> [Exercise prompt] Could you return each line of the material that has "computer" in it?

> [The records]
============================================================

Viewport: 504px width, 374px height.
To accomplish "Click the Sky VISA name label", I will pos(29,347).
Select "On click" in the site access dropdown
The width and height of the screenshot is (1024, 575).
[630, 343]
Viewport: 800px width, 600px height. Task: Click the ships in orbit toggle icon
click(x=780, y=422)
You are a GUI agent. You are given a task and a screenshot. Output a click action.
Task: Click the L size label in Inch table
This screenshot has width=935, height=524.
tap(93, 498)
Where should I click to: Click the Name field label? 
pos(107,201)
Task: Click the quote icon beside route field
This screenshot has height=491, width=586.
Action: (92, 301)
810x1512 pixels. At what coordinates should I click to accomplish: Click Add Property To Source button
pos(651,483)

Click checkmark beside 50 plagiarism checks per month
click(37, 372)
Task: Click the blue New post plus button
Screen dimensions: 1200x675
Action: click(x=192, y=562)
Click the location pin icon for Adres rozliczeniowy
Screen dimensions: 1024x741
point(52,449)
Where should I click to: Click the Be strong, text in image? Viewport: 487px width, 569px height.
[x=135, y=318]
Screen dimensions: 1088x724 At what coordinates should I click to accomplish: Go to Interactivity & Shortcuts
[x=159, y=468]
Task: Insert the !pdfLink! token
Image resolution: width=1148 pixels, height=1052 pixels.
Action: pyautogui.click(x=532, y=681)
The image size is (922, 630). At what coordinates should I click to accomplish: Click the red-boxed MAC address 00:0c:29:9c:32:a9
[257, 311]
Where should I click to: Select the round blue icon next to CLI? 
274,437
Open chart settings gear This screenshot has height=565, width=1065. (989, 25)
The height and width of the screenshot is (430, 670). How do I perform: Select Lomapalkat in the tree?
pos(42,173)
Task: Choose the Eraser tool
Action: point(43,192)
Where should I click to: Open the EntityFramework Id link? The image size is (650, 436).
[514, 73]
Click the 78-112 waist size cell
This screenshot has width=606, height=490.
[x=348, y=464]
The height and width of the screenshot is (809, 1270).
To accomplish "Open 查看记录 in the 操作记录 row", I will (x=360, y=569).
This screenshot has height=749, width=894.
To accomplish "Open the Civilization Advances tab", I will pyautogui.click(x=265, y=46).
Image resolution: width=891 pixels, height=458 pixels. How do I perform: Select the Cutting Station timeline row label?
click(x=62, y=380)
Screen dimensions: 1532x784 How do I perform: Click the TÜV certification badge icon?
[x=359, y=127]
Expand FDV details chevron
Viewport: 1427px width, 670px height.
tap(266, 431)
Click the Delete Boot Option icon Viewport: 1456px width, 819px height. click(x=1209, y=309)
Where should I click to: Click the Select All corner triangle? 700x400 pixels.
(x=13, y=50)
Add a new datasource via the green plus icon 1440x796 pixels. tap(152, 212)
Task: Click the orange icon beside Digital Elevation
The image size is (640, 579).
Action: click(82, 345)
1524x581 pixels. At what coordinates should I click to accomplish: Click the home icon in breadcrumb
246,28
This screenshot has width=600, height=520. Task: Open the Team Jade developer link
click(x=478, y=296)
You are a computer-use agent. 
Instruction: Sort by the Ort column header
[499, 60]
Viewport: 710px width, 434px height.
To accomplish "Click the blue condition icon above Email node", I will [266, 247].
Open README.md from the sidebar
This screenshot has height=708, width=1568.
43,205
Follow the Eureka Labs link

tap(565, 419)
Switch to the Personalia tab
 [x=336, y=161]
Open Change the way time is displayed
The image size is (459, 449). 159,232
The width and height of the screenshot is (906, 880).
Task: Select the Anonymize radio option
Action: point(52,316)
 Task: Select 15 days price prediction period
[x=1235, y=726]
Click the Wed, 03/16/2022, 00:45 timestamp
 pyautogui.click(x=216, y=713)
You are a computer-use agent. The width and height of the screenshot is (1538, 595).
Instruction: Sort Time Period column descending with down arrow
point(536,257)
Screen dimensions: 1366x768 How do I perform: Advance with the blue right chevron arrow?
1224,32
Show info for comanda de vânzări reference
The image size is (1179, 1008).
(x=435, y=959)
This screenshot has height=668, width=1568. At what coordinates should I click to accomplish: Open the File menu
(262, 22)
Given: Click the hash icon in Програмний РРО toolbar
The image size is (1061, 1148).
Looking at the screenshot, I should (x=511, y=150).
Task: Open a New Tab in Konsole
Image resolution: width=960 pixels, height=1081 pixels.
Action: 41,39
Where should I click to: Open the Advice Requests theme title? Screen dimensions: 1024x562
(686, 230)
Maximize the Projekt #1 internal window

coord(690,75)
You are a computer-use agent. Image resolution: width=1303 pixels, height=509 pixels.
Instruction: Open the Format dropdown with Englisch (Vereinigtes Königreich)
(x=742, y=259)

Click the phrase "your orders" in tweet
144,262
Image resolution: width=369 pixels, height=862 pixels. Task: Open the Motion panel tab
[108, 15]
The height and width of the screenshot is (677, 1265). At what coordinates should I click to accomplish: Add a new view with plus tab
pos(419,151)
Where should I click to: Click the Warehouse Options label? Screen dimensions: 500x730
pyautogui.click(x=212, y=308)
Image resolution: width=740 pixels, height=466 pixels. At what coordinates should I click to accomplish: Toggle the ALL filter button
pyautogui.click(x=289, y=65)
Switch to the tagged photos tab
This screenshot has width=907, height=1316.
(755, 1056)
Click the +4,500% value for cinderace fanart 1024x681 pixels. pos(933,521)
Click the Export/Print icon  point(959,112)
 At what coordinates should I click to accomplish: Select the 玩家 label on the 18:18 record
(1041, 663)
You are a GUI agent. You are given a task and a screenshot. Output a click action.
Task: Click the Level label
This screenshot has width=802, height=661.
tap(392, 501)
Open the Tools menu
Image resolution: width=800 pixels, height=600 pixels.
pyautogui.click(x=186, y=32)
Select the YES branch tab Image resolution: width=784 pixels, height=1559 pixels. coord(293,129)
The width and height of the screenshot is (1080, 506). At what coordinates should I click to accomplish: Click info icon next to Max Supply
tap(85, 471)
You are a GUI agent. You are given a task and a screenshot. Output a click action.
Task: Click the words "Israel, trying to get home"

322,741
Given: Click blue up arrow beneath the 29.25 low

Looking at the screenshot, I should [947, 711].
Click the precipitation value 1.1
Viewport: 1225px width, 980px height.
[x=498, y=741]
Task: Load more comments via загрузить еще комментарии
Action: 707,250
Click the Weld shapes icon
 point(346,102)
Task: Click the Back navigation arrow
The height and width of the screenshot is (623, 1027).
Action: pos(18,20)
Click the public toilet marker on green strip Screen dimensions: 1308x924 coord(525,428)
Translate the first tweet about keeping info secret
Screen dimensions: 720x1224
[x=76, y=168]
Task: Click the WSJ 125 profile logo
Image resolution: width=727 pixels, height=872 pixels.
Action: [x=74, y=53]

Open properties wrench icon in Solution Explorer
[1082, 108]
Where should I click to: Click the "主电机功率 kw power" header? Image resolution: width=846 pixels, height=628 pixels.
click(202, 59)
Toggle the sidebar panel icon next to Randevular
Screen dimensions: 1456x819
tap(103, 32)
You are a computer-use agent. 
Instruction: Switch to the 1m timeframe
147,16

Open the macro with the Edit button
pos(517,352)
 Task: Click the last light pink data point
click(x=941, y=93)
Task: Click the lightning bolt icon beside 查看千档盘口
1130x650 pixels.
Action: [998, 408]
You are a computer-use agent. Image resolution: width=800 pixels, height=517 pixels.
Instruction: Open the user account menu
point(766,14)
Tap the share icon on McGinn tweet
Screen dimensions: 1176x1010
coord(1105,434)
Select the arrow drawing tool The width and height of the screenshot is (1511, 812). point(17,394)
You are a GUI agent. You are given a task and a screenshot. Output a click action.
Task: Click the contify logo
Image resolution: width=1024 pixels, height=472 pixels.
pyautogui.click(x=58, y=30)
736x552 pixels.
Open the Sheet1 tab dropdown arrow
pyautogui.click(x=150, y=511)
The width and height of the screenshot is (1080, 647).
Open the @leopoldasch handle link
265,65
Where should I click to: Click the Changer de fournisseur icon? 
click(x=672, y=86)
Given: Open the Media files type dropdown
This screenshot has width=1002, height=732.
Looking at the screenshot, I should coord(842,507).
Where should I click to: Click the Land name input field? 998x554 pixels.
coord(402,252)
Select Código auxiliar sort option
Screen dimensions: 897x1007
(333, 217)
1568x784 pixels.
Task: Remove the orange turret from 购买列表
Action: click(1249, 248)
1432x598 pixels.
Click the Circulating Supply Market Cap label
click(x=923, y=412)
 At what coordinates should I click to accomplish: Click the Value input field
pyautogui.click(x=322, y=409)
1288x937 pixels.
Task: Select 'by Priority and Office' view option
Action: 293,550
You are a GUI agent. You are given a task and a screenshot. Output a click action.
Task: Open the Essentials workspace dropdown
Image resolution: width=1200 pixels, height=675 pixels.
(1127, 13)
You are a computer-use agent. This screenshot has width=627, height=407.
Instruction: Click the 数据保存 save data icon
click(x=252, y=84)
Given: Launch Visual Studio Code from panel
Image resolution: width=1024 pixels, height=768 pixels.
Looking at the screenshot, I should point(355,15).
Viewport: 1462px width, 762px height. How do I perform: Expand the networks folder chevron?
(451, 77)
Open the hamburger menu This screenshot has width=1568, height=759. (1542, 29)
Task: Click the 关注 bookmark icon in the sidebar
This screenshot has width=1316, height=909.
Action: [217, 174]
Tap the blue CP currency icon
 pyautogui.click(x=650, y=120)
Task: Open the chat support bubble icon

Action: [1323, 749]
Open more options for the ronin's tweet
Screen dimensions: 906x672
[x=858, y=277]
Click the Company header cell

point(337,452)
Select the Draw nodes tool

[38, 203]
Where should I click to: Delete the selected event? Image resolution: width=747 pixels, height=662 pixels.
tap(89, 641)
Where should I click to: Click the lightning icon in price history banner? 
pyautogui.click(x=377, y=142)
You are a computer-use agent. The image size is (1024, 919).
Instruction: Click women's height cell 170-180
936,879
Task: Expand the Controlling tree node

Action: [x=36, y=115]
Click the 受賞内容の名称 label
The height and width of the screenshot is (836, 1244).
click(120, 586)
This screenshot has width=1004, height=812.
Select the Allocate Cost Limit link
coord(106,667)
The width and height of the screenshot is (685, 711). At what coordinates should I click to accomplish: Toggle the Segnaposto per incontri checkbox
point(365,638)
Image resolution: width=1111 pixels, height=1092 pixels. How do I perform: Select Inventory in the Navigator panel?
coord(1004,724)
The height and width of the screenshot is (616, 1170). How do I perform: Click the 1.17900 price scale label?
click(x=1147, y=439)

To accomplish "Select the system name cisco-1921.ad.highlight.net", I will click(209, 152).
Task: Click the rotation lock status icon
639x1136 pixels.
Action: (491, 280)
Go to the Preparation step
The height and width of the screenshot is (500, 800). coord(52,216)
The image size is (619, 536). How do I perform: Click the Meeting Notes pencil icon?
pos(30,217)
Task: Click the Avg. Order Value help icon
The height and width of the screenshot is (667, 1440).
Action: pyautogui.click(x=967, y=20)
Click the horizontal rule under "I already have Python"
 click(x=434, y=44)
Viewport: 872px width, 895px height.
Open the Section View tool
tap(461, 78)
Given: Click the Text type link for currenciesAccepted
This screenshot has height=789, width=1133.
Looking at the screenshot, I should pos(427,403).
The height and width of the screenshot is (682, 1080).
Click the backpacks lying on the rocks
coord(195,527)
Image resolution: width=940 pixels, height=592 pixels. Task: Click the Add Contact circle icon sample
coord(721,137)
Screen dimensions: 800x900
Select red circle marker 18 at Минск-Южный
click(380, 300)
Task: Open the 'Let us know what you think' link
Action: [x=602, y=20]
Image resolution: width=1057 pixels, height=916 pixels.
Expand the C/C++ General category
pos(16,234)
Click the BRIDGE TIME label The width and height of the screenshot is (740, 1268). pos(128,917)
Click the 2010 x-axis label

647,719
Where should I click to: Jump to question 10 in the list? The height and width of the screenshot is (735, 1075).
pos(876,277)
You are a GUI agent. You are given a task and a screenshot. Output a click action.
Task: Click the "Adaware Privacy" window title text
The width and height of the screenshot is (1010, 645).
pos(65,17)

============================================================

> [Problem solution]
You are a computer-use agent. 
You are a computer-use agent. The width and height of the screenshot is (1538, 595).
You are a computer-use agent. Image resolution: width=1303 pixels, height=509 pixels.
You are a computer-use agent. 
You are a computer-use agent. Image resolution: width=800 pixels, height=517 pixels.
You are a computer-use agent. This screenshot has width=627, height=407.
You are a computer-use agent. The image size is (1024, 919).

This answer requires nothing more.